Following on from the Peelo document given in confidence to the tribunal in April 2006, a wider number of people were drawn into the developing inquiry. The tribunal was considering whether there were foreign-currency aspects to some of the lodgements it was examining. Celia Larkin, in her private interview with the tribunal’s legal team, confirmed that she had been given £50,000 in December 1994 for use in the fitting out of the Beresford Avenue house, but she revealed that she had handed the money back to Ahern, in cash, the following month. The tribunal had also discovered another
AIB
account in Larkin’s name into which £28,772.90 had been lodged in December 1994. It began asking about this money. In time it would learn that this was cash—mostly sterling, according to Ahern—that had been given to him in a briefcase on a Saturday afternoon when he had been fully expecting to form his first Government, with the Labour Party, the following week.

Guidera was busy answering questions on his client’s behalf. In early February 2007—election year—he told the tribunal that the £50,000 had been sought back from Larkin when ‘it became more apparent to Mr Ahern at around this time that it would be more convenient for the monies to be held in cash.’ The cash had been held in Ahern’s safe in St Luke’s, the tribunal was told. On 2 March 2007 the tribunal again wrote to Guidera, informing him that it was ‘of the opinion that the information so far provided via correspondence does not resolve the tribunal’s inquiries as to the source of the following payments to Mr Ahern and subsequently lodged as set out hereunder or the purposes for which such payments were made to him.’ Ahern was invited to meet the tribunal’s legal team in private ‘at the earliest possible opportunity suitable to him.’

On 5 April 2007 Ahern went to the offices of his solicitors, Frank Ward and Company, to be interviewed by the tribunal’s legal team. A transcript of the interview was later leaked to a number of reporters, and its contents caused enormous controversy during the 2007 general election. In fact it is widely believed that Frank Connolly’s reports in the
Mail on Sunday
, based on the transcripts, led directly to Ahern’s panicked calling of that election.

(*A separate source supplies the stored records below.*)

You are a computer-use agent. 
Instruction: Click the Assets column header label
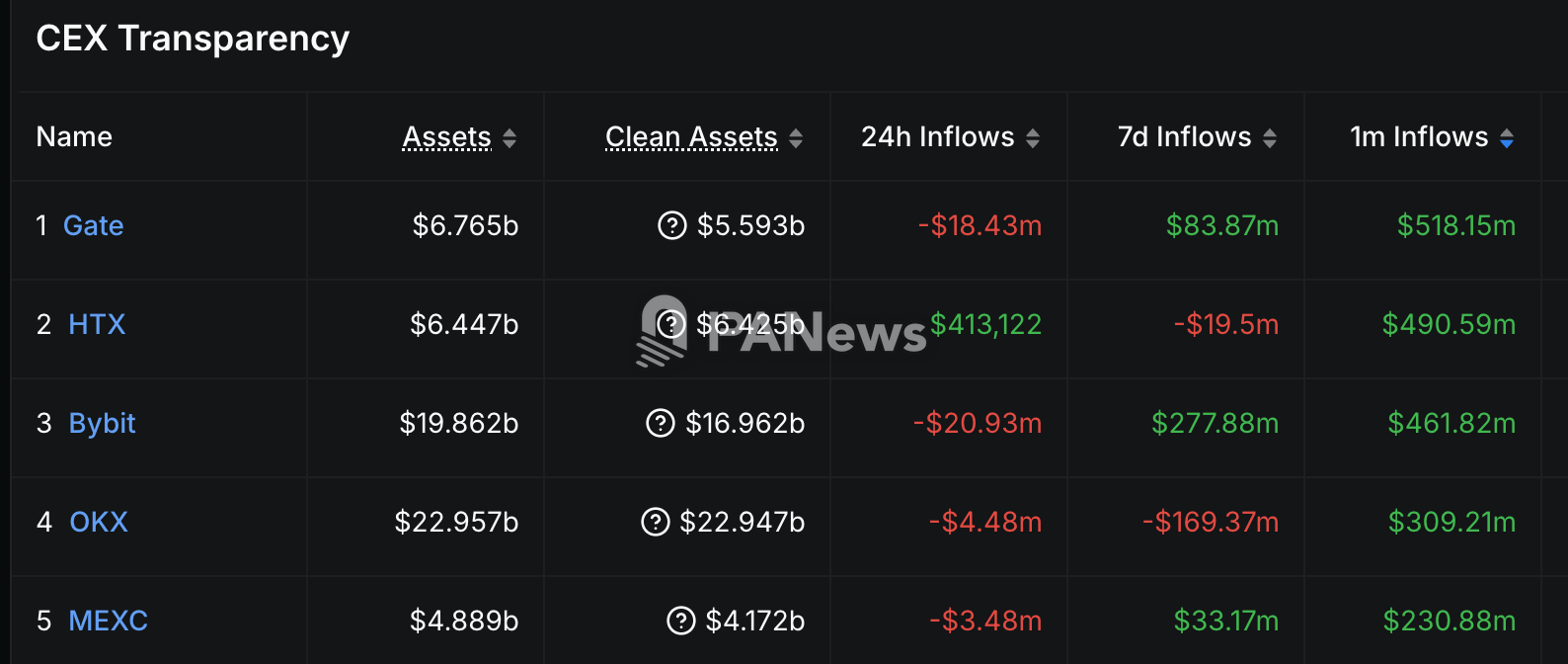coord(446,136)
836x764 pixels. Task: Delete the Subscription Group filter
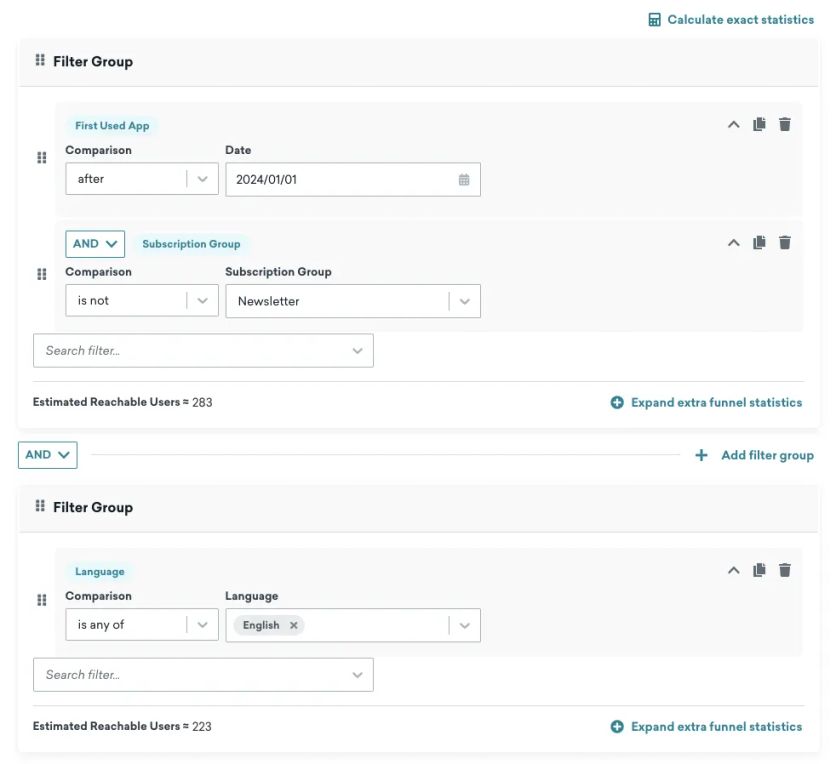[x=785, y=243]
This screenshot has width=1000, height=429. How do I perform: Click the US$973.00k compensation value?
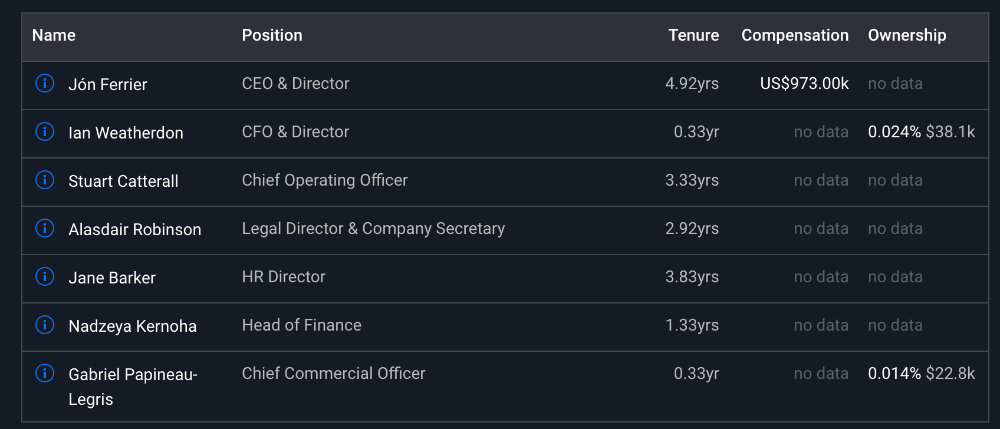(804, 84)
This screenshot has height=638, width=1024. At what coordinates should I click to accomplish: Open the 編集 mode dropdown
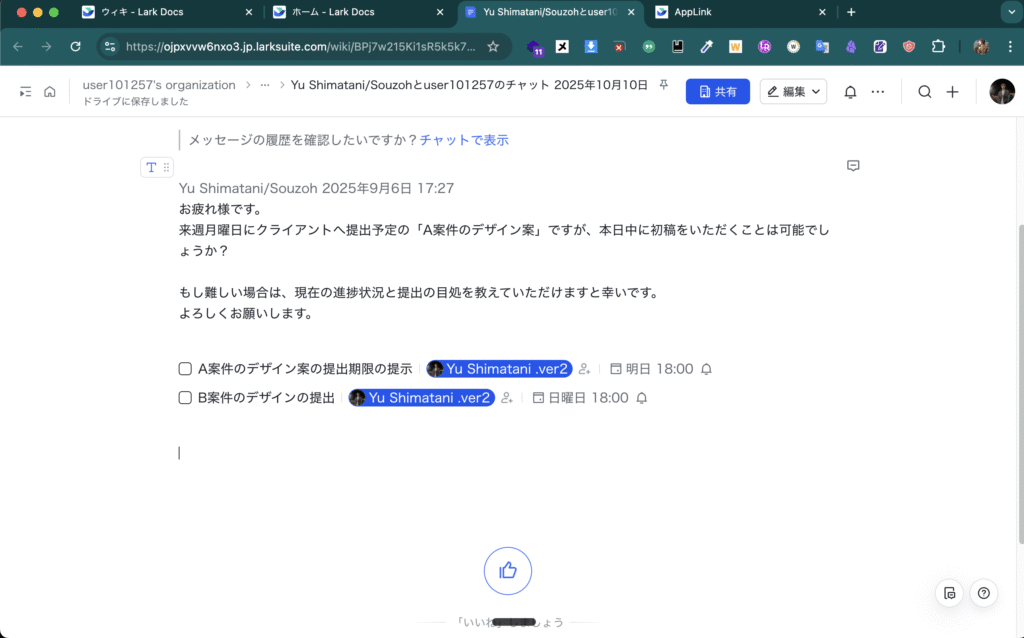(x=793, y=92)
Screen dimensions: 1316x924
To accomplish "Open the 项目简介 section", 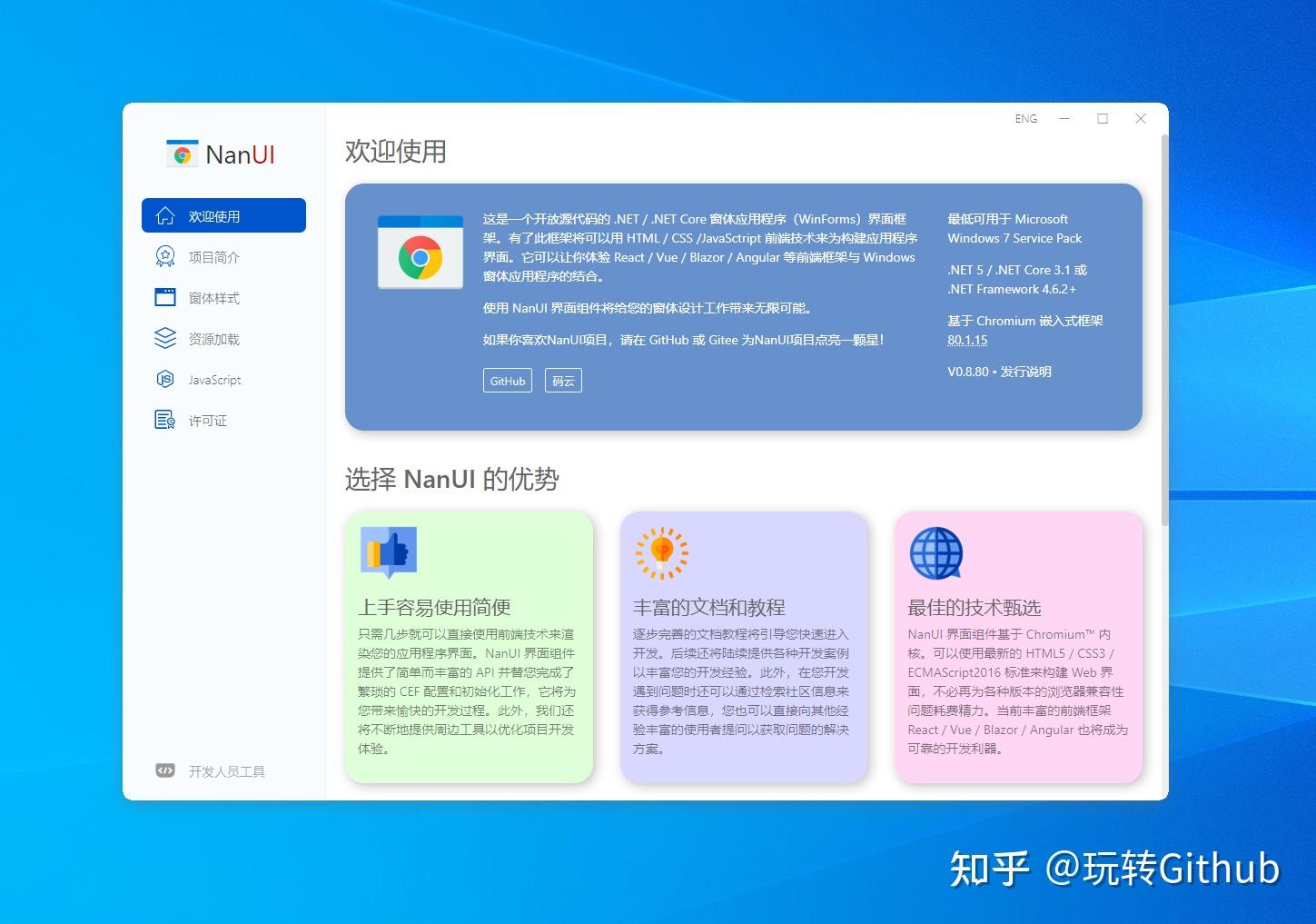I will (x=214, y=256).
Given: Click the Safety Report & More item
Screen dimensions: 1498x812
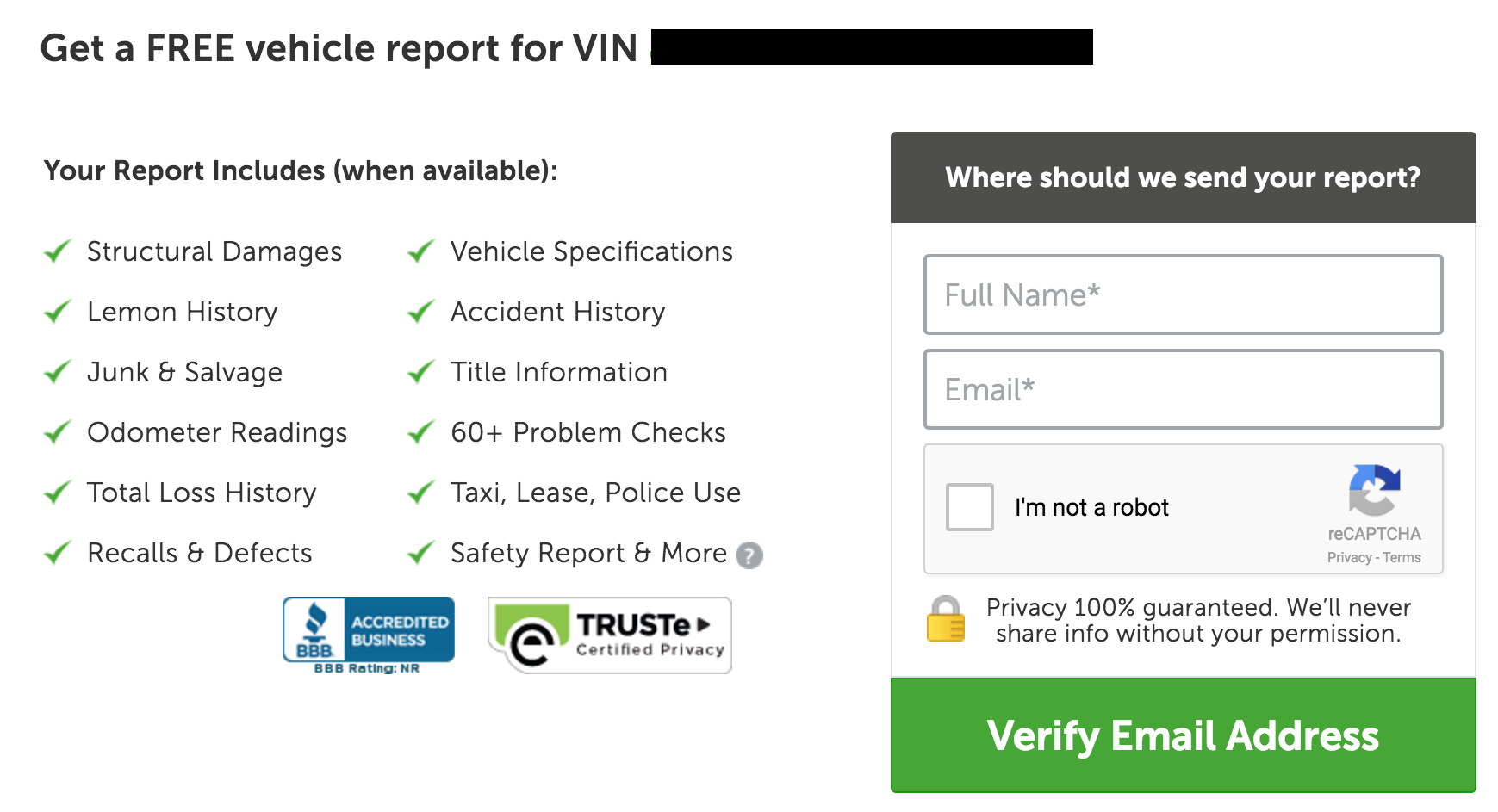Looking at the screenshot, I should click(589, 553).
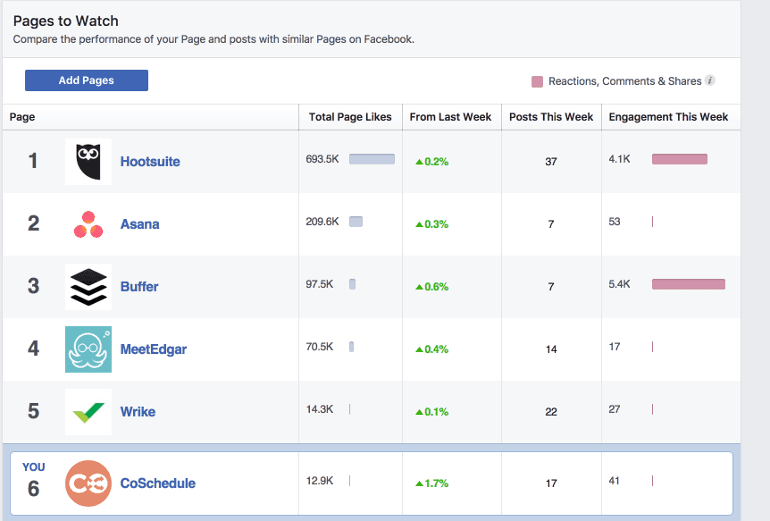This screenshot has height=521, width=770.
Task: Click the info icon beside Reactions legend
Action: click(710, 81)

When one reads the transcript it is obvious that Ahern was at times very uncomfortable. The tribunal lawyers revealed that they had compared some uneven amounts—lodgements of pounds and pence—with the exchange rates that had been in operation on the days of these lodgements. It emerged that a number of lodgements that Ahern had made had been in sterling—something he had not stated in the Peelo document or in other dealings with the tribunal. It also emerged that he was now saying that the £50,000 in cash that Larkin gave him in January 2005 had been used by him to buy £30,000 sterling, some of which was then later relodged to
AIB
, accounting for the sterling lodgements. It was a convoluted and bizarre story. Furthermore, the tribunal confronted him with its discovery that the lodgement made in October 1994—which Ahern said was £16,500 given to him by four friends, and sterling cash given to him in Manchester—equated with exactly £25,000 sterling, using the exchange rate of the day. Also, a lodgement by Larkin on 5 December 1994, which the tribunal had been told was sterling given to Ahern in cash by Michael Wall, did not convert into a round-figure sum of sterling; it did, however, convert into a round-figure dollar sum: $45,000. ‘No way,’ Ahern responded when this was put to him. He was emphatic about the matter, returning to it at the end of the interview to state again that he had not lodged dollars to his accounts.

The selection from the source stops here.